Domino seemed to mistake my surprised reaction for confusion. “OK, Calavera,” he sighed, “how much of this haven’t you figured out?” If he was going to make a full confession, I’d play along. I gave him a baffled look. He shook his head and said, patiently, “Copal would route all the good clients to me after he switched over their tickets to a secret holding fund. I’d cover up the paper trail, and we’d make sure that the pigeon ‘jumped overboard’ at the Pearl.” He laughed. It was just a good scam to him.

Well, that was pretty much what Salvador had figured out, except for the part about the Pearl… and that was no longer news to me. There had to more to justify such an elaborate operation. “I knew it!” I exclaimed. “I knew you were getting all the good clients!”

“I handled them all,” he admitted smugly, “except for Mercedes, who you hijacked away from me in that ridiculous hot rod. I tell you Manny,” he said with another slow shake of his head, “hot rods like that just don’t look safe to me.”

He clearly didn’t know what he was talking about, especially since ‘hot rod’ is hep rather than hip, although getting it straight from Domino that he was nowhere in the stormer scene wasn’t exactly the latest word from the bird, dad. (See? Olivia was right. Practice makes perfect.)

“So, it wasn’t my fault Meche didn’t get a ticket,” I said as indignantly as I could. “You stole it!” But it was my fault she was in this fix.

“Well, it’s your fault she ended up in the forest,” Domino retorted, as if he was reading my mind, “instead of coming here right away. But… I fixed that.”

“I’m taking Meche out of this dungeon,” I said.

“Manny,” he said, very seriously, “before I found her, she spent a year out there in the Petrified Forest alone because of you!” That was bad. Very bad. But not exactly news. “By comparison,” he went on, “I’d say I’m keeping her pretty comfortable here in my ‘dungeon,’ wouldn’t you?”

I’d say he was rationalizing. But I needed information more than I needed to take pot shots. I folded my arms and asked, “One ticket for you. One for Hector. How many more do you need?”

“Oh, Manny!” Domino said, sounding a little exasperated. “We never touch the product ourselves! We sell the tickets to unfortunate souls, unable to lead ‘moral’ lives because of the crippling amounts of cash they were born into.”

I could almost see the quotes he put around moral.
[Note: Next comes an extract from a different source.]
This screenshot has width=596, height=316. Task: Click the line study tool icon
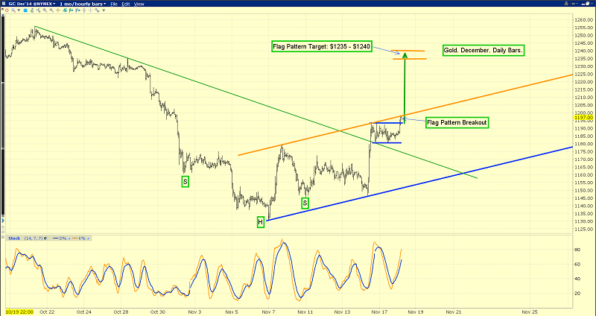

It was nice to have it straight from the jackass’ mouth, but I still wasn’t hearing anything all that new.

“But you could just take the tickets and leave today,” I pointed out.

“We found a way to make the Land of the Dead livable!” Was he kidding? I didn’t think so. “Why would we want to leave?” he asked. That was definitely a ‘baby, if you have to ask’ kind of question.
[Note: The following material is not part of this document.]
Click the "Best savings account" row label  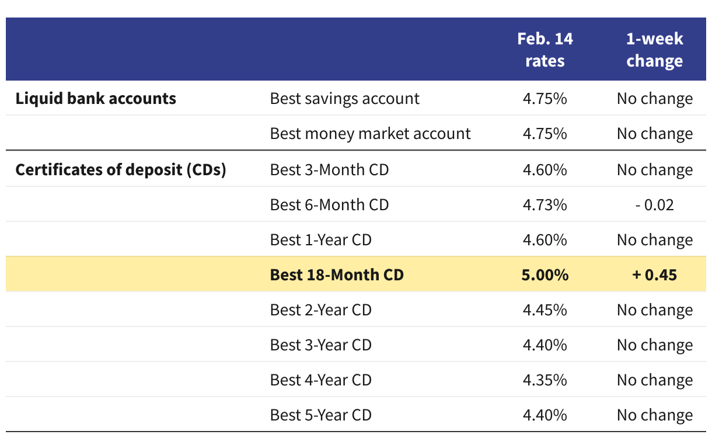click(x=344, y=98)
Domino was talking pretty freely, but there had to be more to the game than what he was saying and, I was beginning to suspect, maybe even more than he knew about himself. That suitcase Max and Charlie had been playing games with just didn’t fit, not in Domino’s version of things. I decided he wasn’t exactly the big boy he clearly thought he was. Domino probably only knew enough to play his part in the real scam. Whatever it was.

“Well,” I said, backing toward the door, “I gotta get back to trying to escape.”

Domino laughed and said, “Hey, you do that kid. Knock yourself out!” He put his little stereo headset back on as I left.

After taking a few wrong turns, I made my way back to the office where I had woken up after Domino had tucked me in.

“Hello, Mr. Mean Boss Guy,” Pugsy said.

“Would one of you children happen to have a gun?” No harm in asking, and maybe they had a convincing toy gun. Giving that to Meche might make her see how ridiculous she was being.

“Yeah, we do,” Pugsy said, “so stick ’em up.”

I put my hands up.

“He doesn’t have one,” Bibi stage-whispered to me, being too young to know playful sarcasm when she met it. “He’s such a liar.”

“Oh, yeah?” Pugsy said, turning on her. “Well, you’re stupid!”

“Your light bulbs don’t work!” Bibi retorted.

Your light bulbs all smell like boogers,” Pugsy shot back.

“Ha, ha!” Bibi taunted. “No one thinks you’re funny anymore.”

“Oh yeah?” Pugsy returned, floundering slightly. “Well, everybody in this cage is smarter than you.”